Ampliar el perímetro
Para garantizar la salud de las 130.000 personas que viven a entre 20 y 30 kilómetros en torno a la central, el Organismo Internacional de la Energía Atómica (OIEA), los ecologistas de Greenpeace y la oposición nipona piden al Gobierno que amplíe el perímetro de seguridad hasta los 40 kilómetros. «Estamos en un limbo porque las respuestas del Ejecutivo son vagas y necesitamos saber si hay que evacuar o no», critica el secretario municipal de Minamisoma, Sadayasu Abe.
Aunque sus niveles son más bajos que en la ciudad de Fukushima, a 60 kilómetros de la central, la proximidad con los escapes tóxicos ha vaciado las calles de Minamisoma. Tres semanas después de las explosiones en los reactores que siguieron al tsunami, muchos vecinos están regresando a sus hogares, pero se encuentran una ciudad fantasma. Los pocos que se atreven a salir a la calle lo hacen siempre en coche y tapándose la cara con una mascarilla y la cabeza con un gorro o una capucha. Sus 22 escuelas siguen cerradas y solo han reabierto 37 tiendas.

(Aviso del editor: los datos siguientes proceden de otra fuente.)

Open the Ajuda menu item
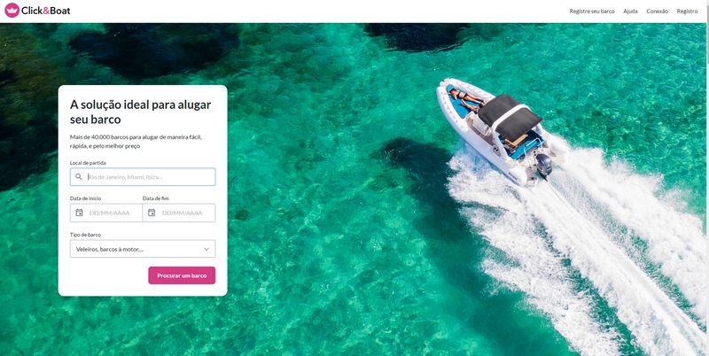(630, 12)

El agua está racionada a una botella de dos litros por persona y, en pocas horas, se quedan vacías sus estanterías de bocadillos. «Ahora recibimos la mitad del suministro diario que antes porque la fábrica del proveedor está en Sendai y resultó afectada por el tsunami», señala uno de los dependientes, Naoti Sako. Empleado de noche en una licorería, revela que «poco a poco están volviendo a abrir los bares, porque los japoneses podemos vivir bajo la nube radiactiva, pero no sin alcohol». Y tampoco sin comida.
«Por lo general, a la hora del almuerzo tenemos unos 50 comensales diarios, pero hoy [por el viernes] solo han venido diez de nuestros clientes habituales», se lamenta Yoshitomo Yoshida, quien lleva 40 años regentando este local. A su lado, su esposa Michiko, de 67. La pareja, que ya venía sufriendo la dura competencia de las cadenas de comida rápida, se enfrenta ahora a otro duro rival de estos tiempos modernos: la radiactividad.